Giants Home Games, since 2008

• The Giants had issues stopping the run against the Cowboys, allowing 143 yards and 5.5 yards per carry. New York’s defense was especially porous on yards after contact. The Giants allowed Dallas to gain 67 rushing yards after the initial point of contact, the fourth-most New York has allowed in a home game since the start of the 2008 season. 49 of the 67 yards after contact came on DeMarco Murray’s 48-yard run in the third quarter. New York will need to improve on its Week 1 performance on Sunday against the Buccaneers, especially against Tampa Bay rookie Doug Martin. In his first career NFL game, Martin had 24 carries for 95 yards, with 55 of those yards coming after contact.

•Offensively, the Giants will be facing a tough Tampa Bay rush defense, which allowed just 10 yards on the ground to the Panthers in Week 1, tied for their fewest in franchise history.

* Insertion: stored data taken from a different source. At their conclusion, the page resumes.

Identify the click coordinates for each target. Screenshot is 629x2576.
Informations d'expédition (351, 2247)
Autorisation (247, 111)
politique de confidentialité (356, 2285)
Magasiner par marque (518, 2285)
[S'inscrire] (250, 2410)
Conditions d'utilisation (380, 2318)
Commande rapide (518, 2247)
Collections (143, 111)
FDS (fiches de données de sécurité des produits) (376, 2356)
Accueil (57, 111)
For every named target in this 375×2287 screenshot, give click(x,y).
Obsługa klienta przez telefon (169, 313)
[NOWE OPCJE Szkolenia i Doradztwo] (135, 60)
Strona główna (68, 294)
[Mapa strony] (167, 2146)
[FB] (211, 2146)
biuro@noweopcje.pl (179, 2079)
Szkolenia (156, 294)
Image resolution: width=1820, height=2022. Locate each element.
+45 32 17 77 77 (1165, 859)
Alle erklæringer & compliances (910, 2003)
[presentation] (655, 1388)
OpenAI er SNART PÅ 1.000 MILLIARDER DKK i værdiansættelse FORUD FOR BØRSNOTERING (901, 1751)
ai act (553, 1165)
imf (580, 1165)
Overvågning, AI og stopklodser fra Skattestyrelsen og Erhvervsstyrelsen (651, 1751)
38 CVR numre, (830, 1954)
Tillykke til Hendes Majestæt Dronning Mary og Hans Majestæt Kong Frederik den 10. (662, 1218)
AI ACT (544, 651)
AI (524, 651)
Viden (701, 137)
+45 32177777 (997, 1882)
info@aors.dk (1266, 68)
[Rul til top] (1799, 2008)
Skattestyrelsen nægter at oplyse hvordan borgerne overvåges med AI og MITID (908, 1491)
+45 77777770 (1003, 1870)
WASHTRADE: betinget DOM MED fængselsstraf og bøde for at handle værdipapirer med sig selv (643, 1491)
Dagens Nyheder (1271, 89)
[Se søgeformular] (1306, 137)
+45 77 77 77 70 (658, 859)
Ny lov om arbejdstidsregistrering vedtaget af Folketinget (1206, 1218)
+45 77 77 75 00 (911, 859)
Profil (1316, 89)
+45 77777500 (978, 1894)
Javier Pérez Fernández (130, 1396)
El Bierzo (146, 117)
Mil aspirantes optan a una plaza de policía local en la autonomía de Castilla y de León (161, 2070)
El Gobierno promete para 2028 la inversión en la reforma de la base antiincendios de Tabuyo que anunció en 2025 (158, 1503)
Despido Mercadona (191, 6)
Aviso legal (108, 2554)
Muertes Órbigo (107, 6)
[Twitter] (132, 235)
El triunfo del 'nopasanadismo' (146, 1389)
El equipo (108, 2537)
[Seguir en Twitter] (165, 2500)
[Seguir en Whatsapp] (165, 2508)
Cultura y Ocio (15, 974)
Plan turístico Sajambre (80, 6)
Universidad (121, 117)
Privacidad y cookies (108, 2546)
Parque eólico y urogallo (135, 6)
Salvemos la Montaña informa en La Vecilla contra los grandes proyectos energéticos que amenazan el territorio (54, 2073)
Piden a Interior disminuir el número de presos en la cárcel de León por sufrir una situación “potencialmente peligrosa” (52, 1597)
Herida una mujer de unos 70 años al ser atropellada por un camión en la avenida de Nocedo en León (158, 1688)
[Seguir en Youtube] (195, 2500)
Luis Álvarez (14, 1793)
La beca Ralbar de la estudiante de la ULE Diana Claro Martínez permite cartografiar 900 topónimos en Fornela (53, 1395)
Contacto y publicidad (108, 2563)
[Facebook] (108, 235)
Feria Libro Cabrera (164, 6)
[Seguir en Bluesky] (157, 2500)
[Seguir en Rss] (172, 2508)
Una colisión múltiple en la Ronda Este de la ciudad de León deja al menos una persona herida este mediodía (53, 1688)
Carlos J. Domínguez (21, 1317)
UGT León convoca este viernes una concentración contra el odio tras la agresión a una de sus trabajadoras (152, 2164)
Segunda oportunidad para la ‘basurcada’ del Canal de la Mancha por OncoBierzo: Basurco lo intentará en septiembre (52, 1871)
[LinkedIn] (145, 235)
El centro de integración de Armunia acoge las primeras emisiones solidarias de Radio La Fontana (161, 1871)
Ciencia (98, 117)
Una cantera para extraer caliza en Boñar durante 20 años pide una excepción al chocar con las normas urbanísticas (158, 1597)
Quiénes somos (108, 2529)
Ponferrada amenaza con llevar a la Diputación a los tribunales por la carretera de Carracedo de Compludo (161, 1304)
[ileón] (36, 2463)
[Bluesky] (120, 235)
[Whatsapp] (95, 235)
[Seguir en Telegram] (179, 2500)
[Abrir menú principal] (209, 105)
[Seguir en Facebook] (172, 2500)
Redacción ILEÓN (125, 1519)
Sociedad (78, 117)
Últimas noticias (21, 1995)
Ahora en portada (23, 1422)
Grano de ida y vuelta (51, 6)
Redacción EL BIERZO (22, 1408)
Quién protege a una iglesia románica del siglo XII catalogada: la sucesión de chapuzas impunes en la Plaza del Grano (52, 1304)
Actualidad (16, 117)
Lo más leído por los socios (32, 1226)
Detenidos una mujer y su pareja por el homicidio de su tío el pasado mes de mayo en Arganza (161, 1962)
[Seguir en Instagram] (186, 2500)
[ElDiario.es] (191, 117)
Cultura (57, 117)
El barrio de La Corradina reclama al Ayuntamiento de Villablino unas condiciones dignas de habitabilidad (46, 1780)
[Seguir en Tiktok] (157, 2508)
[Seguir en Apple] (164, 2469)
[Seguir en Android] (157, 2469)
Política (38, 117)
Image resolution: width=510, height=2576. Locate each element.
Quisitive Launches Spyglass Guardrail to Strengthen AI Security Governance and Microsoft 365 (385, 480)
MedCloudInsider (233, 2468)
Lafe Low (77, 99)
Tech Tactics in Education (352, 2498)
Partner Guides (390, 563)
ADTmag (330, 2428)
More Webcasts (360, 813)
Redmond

The Bucs also allowed just five yards outside the tackles against Carolina, their fewest since the start of the 2011 season. Last season, Tampa Bay allowed 969 yards outside the tackles, the most in the NFL and 166 more than the next closest team. Rushing outside the tackles was not a strong point for the Giants in Week 1 however. They averaged just 1.5 yards per rush outside the tackles and David Wilson had a costly fumble on one of those six rushes.

Rushing Outside the Tackles

Week 1, 2012 Season

•Throwing the ball downfield is one area where Eli Manning and his receivers may be able to take advantage of the Bucs on Sunday. In Week 1 Tampa Bay allowed 152 yards passing on throws of 15 or more yards, the sixth-most in the league. While Manning was just 2-for-6 with 65 yards passing on such throws in Week 1, he excelled on these throws last season. Manning’s 2,041 passing yards on throws of 15 or more yards in 2011 ranked first in the NFL.